───── INFORMATION GIVEN

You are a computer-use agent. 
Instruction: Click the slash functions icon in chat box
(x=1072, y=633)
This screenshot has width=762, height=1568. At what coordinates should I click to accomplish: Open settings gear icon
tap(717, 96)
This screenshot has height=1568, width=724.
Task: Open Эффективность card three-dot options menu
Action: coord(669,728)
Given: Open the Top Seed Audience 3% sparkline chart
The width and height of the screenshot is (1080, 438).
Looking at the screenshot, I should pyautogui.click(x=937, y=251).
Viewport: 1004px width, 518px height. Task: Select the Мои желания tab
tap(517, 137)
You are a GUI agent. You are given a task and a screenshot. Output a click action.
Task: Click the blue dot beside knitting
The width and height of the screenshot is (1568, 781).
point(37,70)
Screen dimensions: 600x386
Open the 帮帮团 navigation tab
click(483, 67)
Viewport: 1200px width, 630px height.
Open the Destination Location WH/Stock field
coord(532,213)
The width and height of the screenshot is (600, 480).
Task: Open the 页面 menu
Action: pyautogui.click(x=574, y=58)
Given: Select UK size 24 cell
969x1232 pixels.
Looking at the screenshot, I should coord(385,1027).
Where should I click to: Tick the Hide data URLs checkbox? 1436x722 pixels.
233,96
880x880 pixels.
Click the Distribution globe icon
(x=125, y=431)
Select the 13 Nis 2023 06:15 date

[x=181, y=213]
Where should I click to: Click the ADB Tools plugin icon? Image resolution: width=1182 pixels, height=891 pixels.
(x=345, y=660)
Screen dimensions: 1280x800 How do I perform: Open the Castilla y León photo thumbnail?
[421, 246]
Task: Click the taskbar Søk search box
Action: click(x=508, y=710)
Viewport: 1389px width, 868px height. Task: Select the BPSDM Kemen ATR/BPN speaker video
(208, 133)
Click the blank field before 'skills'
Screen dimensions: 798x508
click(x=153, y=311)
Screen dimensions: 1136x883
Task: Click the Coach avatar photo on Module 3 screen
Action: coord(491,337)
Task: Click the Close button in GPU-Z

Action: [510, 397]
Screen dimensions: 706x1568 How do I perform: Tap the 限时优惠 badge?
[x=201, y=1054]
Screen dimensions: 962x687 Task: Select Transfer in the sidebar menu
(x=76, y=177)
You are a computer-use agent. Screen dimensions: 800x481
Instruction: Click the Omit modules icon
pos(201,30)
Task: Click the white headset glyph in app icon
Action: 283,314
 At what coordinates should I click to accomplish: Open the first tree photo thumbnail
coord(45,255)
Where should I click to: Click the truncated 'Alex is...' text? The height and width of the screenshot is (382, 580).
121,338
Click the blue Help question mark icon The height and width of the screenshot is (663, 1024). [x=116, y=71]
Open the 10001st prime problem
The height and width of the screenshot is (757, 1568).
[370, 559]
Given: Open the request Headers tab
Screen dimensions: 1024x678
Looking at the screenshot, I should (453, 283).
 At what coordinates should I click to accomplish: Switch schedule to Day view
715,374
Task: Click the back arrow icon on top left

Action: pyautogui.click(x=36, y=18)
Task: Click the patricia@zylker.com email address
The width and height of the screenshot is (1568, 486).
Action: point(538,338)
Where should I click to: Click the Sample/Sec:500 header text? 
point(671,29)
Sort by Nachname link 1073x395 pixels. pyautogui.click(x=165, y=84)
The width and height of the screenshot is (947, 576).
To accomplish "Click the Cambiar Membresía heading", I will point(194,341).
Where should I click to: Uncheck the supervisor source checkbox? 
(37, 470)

──────────

Repeat the data word for word, leaving out no line.

■ RESPONSE ■
You are a computer-use agent. 
Instruction: Click the slash functions icon in chat box
(x=1072, y=633)
This screenshot has width=762, height=1568. At what coordinates should I click to accomplish: Open settings gear icon
tap(717, 96)
This screenshot has height=1568, width=724.
Task: Open Эффективность card three-dot options menu
Action: coord(669,728)
Given: Open the Top Seed Audience 3% sparkline chart
The width and height of the screenshot is (1080, 438).
Looking at the screenshot, I should pyautogui.click(x=937, y=251).
Viewport: 1004px width, 518px height. Task: Select the Мои желания tab
tap(517, 137)
You are a GUI agent. You are given a task and a screenshot. Output a click action.
Task: Click the blue dot beside knitting
The width and height of the screenshot is (1568, 781).
point(37,70)
Screen dimensions: 600x386
Open the 帮帮团 navigation tab
click(483, 67)
Viewport: 1200px width, 630px height.
Open the Destination Location WH/Stock field
coord(532,213)
The width and height of the screenshot is (600, 480).
Task: Open the 页面 menu
Action: pyautogui.click(x=574, y=58)
Given: Select UK size 24 cell
969x1232 pixels.
Looking at the screenshot, I should coord(385,1027).
Where should I click to: Tick the Hide data URLs checkbox? 1436x722 pixels.
233,96
880x880 pixels.
Click the Distribution globe icon
(x=125, y=431)
Select the 13 Nis 2023 06:15 date

[x=181, y=213]
Where should I click to: Click the ADB Tools plugin icon? Image resolution: width=1182 pixels, height=891 pixels.
(x=345, y=660)
Screen dimensions: 1280x800 How do I perform: Open the Castilla y León photo thumbnail?
[421, 246]
Task: Click the taskbar Søk search box
Action: click(x=508, y=710)
Viewport: 1389px width, 868px height. Task: Select the BPSDM Kemen ATR/BPN speaker video
(208, 133)
Click the blank field before 'skills'
Screen dimensions: 798x508
click(x=153, y=311)
Screen dimensions: 1136x883
Task: Click the Coach avatar photo on Module 3 screen
Action: coord(491,337)
Task: Click the Close button in GPU-Z

Action: [510, 397]
Screen dimensions: 706x1568 How do I perform: Tap the 限时优惠 badge?
[x=201, y=1054]
Screen dimensions: 962x687 Task: Select Transfer in the sidebar menu
(x=76, y=177)
You are a computer-use agent. Screen dimensions: 800x481
Instruction: Click the Omit modules icon
pos(201,30)
Task: Click the white headset glyph in app icon
Action: 283,314
 At what coordinates should I click to accomplish: Open the first tree photo thumbnail
coord(45,255)
Where should I click to: Click the truncated 'Alex is...' text? The height and width of the screenshot is (382, 580).
121,338
Click the blue Help question mark icon The height and width of the screenshot is (663, 1024). [x=116, y=71]
Open the 10001st prime problem
The height and width of the screenshot is (757, 1568).
[370, 559]
Given: Open the request Headers tab
Screen dimensions: 1024x678
Looking at the screenshot, I should (453, 283).
 At what coordinates should I click to accomplish: Switch schedule to Day view
715,374
Task: Click the back arrow icon on top left

Action: pyautogui.click(x=36, y=18)
Task: Click the patricia@zylker.com email address
The width and height of the screenshot is (1568, 486).
Action: point(538,338)
Where should I click to: Click the Sample/Sec:500 header text? 
point(671,29)
Sort by Nachname link 1073x395 pixels. pyautogui.click(x=165, y=84)
The width and height of the screenshot is (947, 576).
To accomplish "Click the Cambiar Membresía heading", I will point(194,341).
Where should I click to: Uncheck the supervisor source checkbox? 
(37, 470)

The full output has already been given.